Like many Egyptians who had supported the revolution, Ghonim was frustrated with the outcome—a transfer of power first to the Muslim Brotherhood and then back to the Egyptian army. The tools that were so powerful in bringing angry people out into the streets were far less useful in enabling careful deliberation about a way forward for the country. By 2015, Ghonim began to believe the limitations of tools like Facebook were responsible in part for misdirecting the energy of the Egyptian revolution. So Ghomin started a new social media network.
Parlio, the network Ghonim created, was explicitly designed for a different kind of conversation than those normally hosted on Facebook. It opened by invitation to a small group of political activists and community leaders in 2014, and Ghonim explained that the goal was not to reach a billion users, but to reach perhaps a hundred thousand young leaders. These leaders could connect to one another and develop their thinking about how to create lasting political change. Instead of positioning itself as a free speech zone where anything goes, Parlio offered an official etiquette statement:
"Be curious, open-minded, and civil. We want you to share opinions and experiences that strengthen the community's collective intelligence. We believe diversity of thought is a virtue, and we're here to learn new perspectives; not to win arguments. We are trying to define a new type of network. One void of Internet-trolling, where we can create a community of trust and respect that expands our horizons. Parlio values dissent, but above all else, civility."

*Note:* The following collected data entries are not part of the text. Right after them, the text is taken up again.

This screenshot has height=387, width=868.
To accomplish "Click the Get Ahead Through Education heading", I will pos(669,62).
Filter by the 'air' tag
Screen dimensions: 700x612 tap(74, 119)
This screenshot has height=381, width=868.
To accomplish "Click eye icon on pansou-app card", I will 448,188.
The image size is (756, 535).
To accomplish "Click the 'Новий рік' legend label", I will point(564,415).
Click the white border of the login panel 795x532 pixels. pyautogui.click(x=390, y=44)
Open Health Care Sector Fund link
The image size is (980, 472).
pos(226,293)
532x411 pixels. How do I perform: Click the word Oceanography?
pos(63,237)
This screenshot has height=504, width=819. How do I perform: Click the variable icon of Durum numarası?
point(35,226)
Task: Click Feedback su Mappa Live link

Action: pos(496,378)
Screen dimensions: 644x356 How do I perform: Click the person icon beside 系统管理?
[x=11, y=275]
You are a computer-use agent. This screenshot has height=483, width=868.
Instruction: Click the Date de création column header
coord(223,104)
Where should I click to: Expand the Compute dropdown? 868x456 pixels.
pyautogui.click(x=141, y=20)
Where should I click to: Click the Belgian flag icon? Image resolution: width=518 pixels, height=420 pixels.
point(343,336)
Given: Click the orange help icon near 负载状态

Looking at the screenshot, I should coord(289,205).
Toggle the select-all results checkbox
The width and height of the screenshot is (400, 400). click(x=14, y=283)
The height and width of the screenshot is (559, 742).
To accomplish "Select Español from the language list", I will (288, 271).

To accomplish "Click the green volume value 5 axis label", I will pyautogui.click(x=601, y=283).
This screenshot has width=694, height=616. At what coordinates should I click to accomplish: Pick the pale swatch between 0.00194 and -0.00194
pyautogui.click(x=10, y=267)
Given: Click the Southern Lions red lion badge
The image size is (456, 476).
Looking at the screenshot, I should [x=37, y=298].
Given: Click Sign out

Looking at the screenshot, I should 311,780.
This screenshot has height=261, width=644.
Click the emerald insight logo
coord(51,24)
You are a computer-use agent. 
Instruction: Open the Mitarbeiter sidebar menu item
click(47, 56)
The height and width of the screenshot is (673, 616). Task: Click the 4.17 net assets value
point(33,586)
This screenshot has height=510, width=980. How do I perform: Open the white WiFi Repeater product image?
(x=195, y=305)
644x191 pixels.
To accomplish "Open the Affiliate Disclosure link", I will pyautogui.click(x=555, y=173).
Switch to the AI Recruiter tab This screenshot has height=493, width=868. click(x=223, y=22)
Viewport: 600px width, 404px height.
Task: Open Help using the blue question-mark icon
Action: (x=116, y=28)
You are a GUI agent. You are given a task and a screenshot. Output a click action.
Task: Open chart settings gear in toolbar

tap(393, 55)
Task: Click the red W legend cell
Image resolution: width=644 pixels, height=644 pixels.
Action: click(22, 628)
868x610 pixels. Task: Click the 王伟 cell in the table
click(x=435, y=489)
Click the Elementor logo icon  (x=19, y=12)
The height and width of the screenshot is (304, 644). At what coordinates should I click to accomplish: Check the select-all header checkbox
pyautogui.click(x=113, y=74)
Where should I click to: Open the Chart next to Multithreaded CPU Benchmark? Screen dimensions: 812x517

Parlio didn't last long—it opened to the general public in early 2015 and was acquired by question-answering social network Quora in early 2016. The conversations were remarkably civil and serious, but Parlio didn’t replace Facebook for most of its users, and it had trouble building a stable, growing userbase. It remains useful as an example of some of the key traits of a social network built around a civic logic, where the goal is not to maximize profit or achieve a particular technical vision of decentralization or robustness. Social networks ordered around civic logics offer different affordances for different uses, and may have different rule sets and revenue models. What they have in common is that they've got a specific social purpose behind them, and often a community that is a full participant in its own governance.
Different affordances, different norms
Not far from Tahrir Square, Esra’a al Shafei was working to create another civic community with a unique set of affordances and norms in Manama, Bahrain. Shafei is a Bahraini activist who has created several online communities dedicated to freedom of expression. Mideast Tunes is a platform for underground musicians to share music for social change. Crowdvoice.by encourages nonprofit organizations to amplify each other’s campaigns and content. But in 2011, Shafei was launching Ahwaa, a platform for LGBTQ youth in the Middle East—an especially challenging prospect given the social and legal threats to LGBTQ people from national governments in the region.
Ahwaa looks radically different from most social networks. When you join, you create a cartoon avatar of yourself—it is forbidden to upload most photos, especially photos of yourself, as they could be used by the authorities to arrest or harass those depicted. Ahwaa is a gamified social network: you earn points by making comments or creating content that other users find helpful. Those points give you privileges, like the ability to host chat rooms or send private messages. The system aims to insulate users from harassment, making it difficult for a troll to access sensitive content.
Ahwaa is not for everyone—most users would prefer to make friends in an environment where they can share photos of themselves. But that’s really the point of networks that operate on civic logics. They’re not for everyone, not for every use case, but they provide critically important spaces for conversations that are difficult to hold elsewhere, and which make us richer and more resilient as a society. If an aspect of Facebook logic is that a platform should be able to support 2 billion people and their various needs, one aspect of civic social media logic is that it’s okay for a network to support only 20 people if those people have a real need for an online community space. Civic networks are easy to ignore because they likely cannot or should not scale to many millions of users. Instead, they are likely limited to communities of a few dozen to a few thousand, communities who can meet and dialog in person with a minimum of structure to provide representation and coordination.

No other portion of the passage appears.